Aku memutar logikaku, apakah dia tidak mau membuat orang-orang mengasihinya, karena dia tidak bisa melihat?

“Kamu bisa mulai harimu dengan senyum kepada orang terdekatmu di pagi hari. Kamu harus mencobanya, Binnie. Awalnya akan terasa sulit, tetapi akan terbiasa.” Ucap Yoora yang terus memandang ke depan.

Senyum?

Apa aku bisa melakukannya seperti yang Yoora lakukan?

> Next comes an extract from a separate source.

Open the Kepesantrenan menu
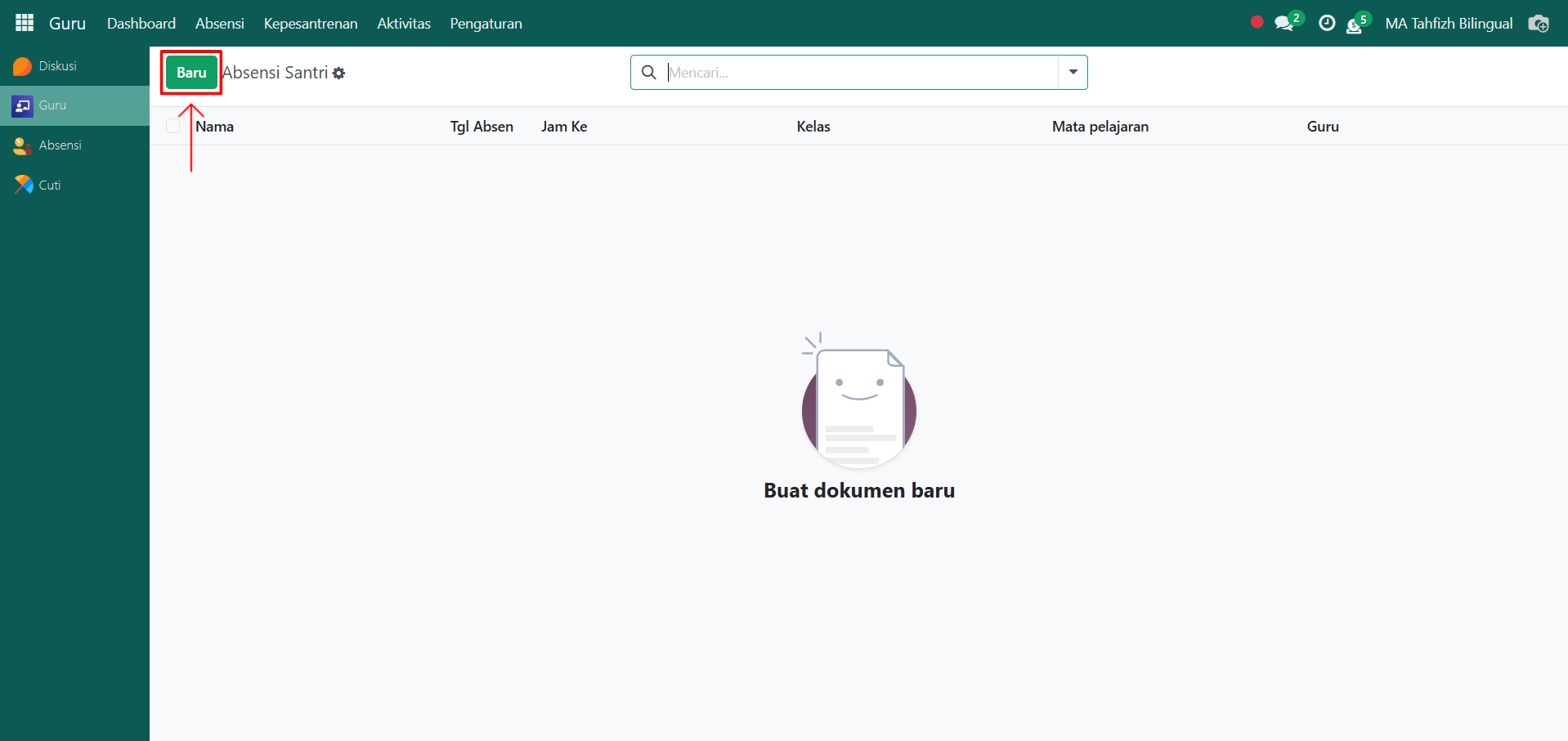This screenshot has height=741, width=1568. tap(311, 24)
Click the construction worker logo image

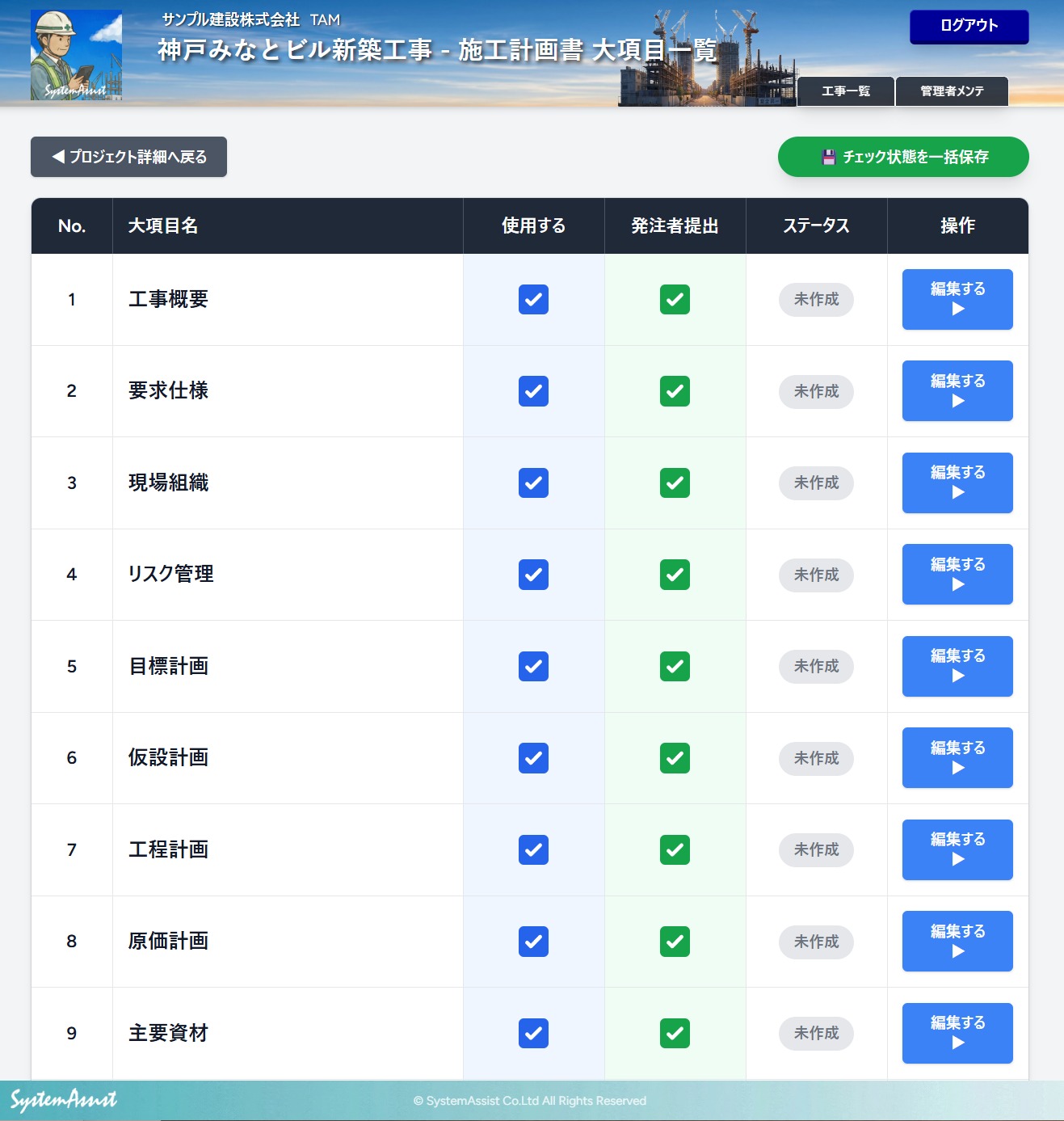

Dia begitu tenang, aura yang dia berikan kepada orang-orang selalu baik dan positif, terlepas dari kekurangan pada penglihatannya.

“Kamu bisa mencobanya pada orangtuamu, Binnie. Aku yakin mereka akan merasa senang dari sebelumnya.”

Apakah seperti itu?

Papa dan Mama ... apakah mereka akan merasakan seperti yang Yoora katakan?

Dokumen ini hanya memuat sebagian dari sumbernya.